PROVIDED PASSAGE:
The opinion of the court was delivered by: Ellen Segal Huvelle United States District Judge
This matter comes before the Court on review of plaintiff's motion for appointment of counsel and pro se complaint. Because plaintiff's claims are patently frivolous, the Court will sua sponte deny the motion and dismiss the complaint for lack of subject-matter jurisdiction.
It is well-settled that "federal courts are without power to entertain claims otherwise within their jurisdiction if they are so attenuated and unsubstantial as to be absolutely devoid of merit, wholly insubstantial, [or] obviously frivolous." Hagans v. Lavine, 415 U.S. 528, 536-37 (1974) (citations and internal quotation marks omitted). A complaint will be dismissed pursuant to Federal Rule of Civil Procedure 12(b)(1) when it is "'patently insubstantial,' presenting no federal question suitable for decision." Best v. Kelly, 39 F.3d 328, 330 (D.C. Cir. 1994) (quoting Neitzke v. Williams, 490 U.S. 319, 327 n.6 (1989)). Claims are patently insubstantial if they are "essentially fictitious," for example, advancing "bizarre conspiracy theories," "fantastic government manipulations of [one's] will or mind," or some type of "supernatural intervention." Id. at 330. In such cases, a district court may dismiss the case sua sponte. See Brown v. Dist. Unemployment Comp. Bd., 411 F. Supp. 1001, 1001-02 (D.D.C. 1975) (noting that a district court has the power to dismiss a case sua sponte if it is frivolous).

SOURCE MATERIAL:
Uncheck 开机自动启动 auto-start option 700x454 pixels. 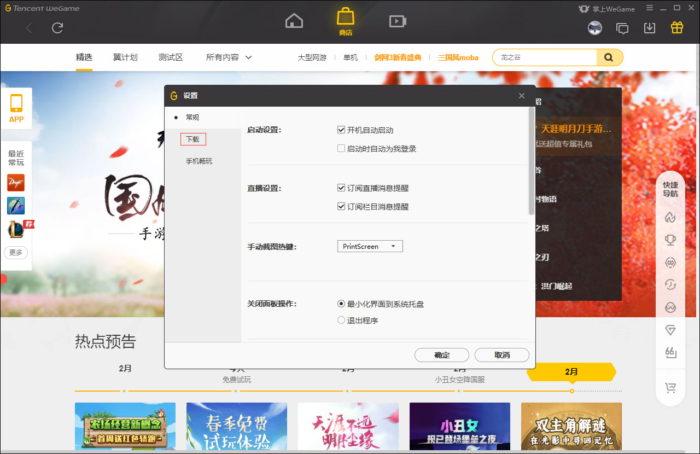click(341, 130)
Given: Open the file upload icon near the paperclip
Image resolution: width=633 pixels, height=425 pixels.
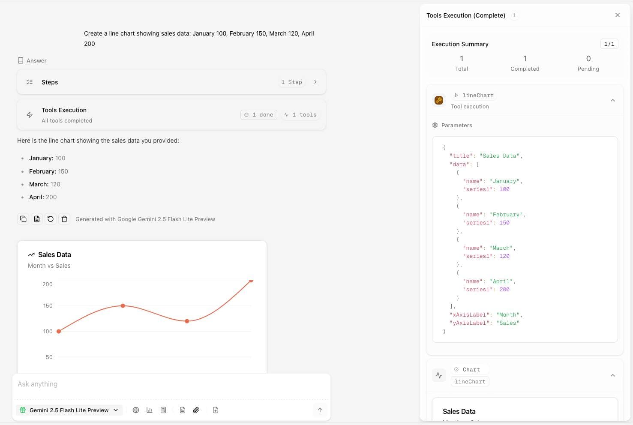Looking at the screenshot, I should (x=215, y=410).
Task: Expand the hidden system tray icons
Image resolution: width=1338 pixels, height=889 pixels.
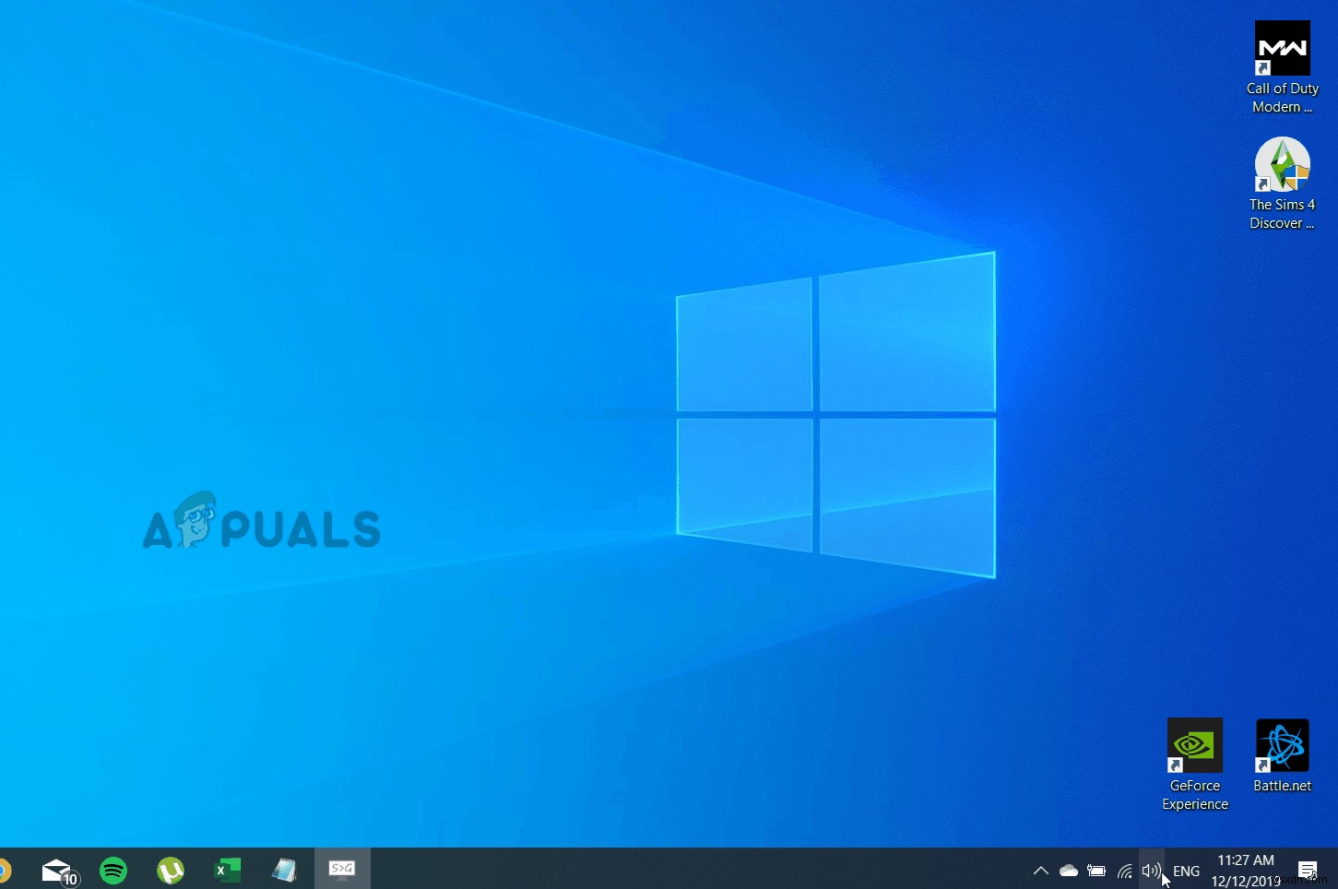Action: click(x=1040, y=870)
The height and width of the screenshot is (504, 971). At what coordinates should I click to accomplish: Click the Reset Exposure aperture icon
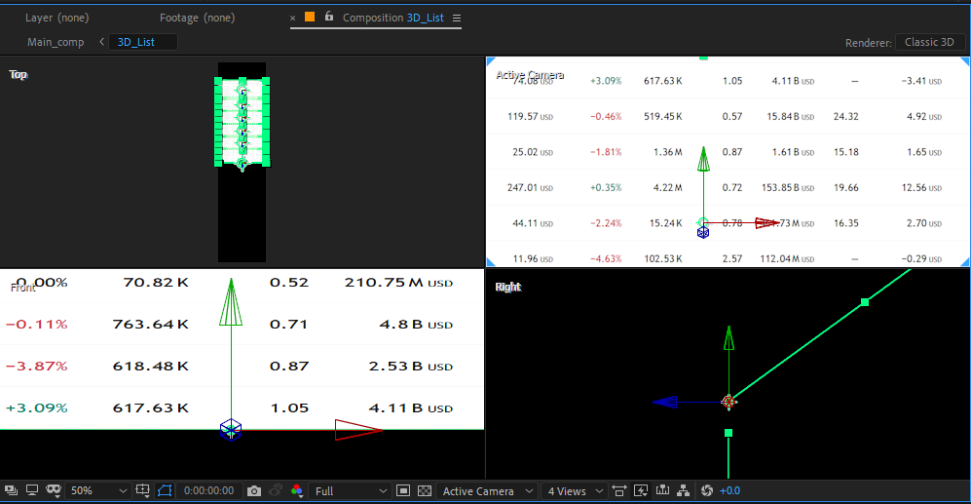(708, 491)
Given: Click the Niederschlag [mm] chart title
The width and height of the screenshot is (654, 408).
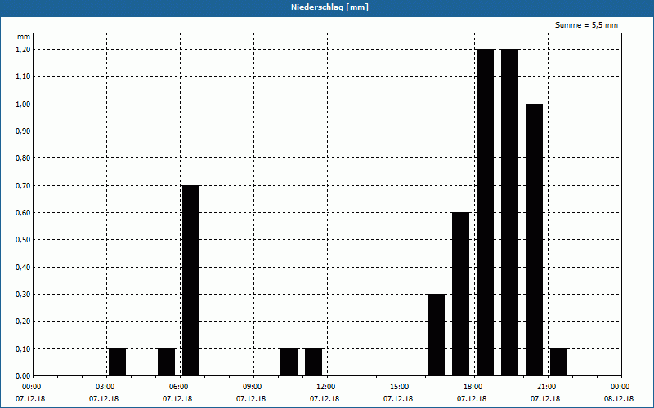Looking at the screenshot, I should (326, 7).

SET OF TASKS:
(A) Update the court opinion from the words that have "The opinion of" through "of subject-matter jurisdiction.", swapping "plaintiff's" for "petitioner's".
(B) Write what follows the last sentence of the court opinion.

TASK RESPONSES:
(A)
The opinion of the court was delivered by: Ellen Segal Huvelle United States District Judge
This matter comes before the Court on review of petitioner's motion for appointment of counsel and pro se complaint. Because petitioner's claims are patently frivolous, the Court will sua sponte deny the motion and dismiss the complaint for lack of subject-matter jurisdiction.

(B)
Even a cursory review of the complaint in this case reveals that plaintiff's allegations meet this standard. Plaintiff appears to be bringing an action for damages against the United States based on alleged "physical, pharmaceutical and psycological [sic] battery" by federal and local law enforcement personnel. Pl.'s Mot. for Appointment of Counsel. For instance, plaintiff claims that he "was offered a job killing people for the FBI. When I declined, pharmaceuticals were put in my food which destroyed my life. A short time later, my teeth were drilled. When Waco went off on schedule, every tooth in my head was broken off at the gum line. A listening device was placed in my house and publicly exposed." (Compl. at 1.) In addition, in an attached "Exhibit for Induced Delay," plaintiff indicates that he seeks $21.4 million plus legal fees and costs and includes additional allegations involving his efforts to obtain damages for a "brutal arrest at San Diego Police Department."
The Court is mindful that complaints filed by pro se litigants are held to less stringent standards than those applied to formal pleadings drafted by lawyers. See Haines v. Kerner, 404 U.S. 519, 520 (1972). Nevertheless, plaintiff's claims suggesting a "bizarre conspiracy theor[y]" are clearly fantastic, delusional, and "essentially fictitious." Best, 39 F.3d at 330. Accordingly, the Court will dismiss them sua sponte for lack of subject-matter jurisdiction.
An Order consistent with this Memorandum Opinion is issued separately.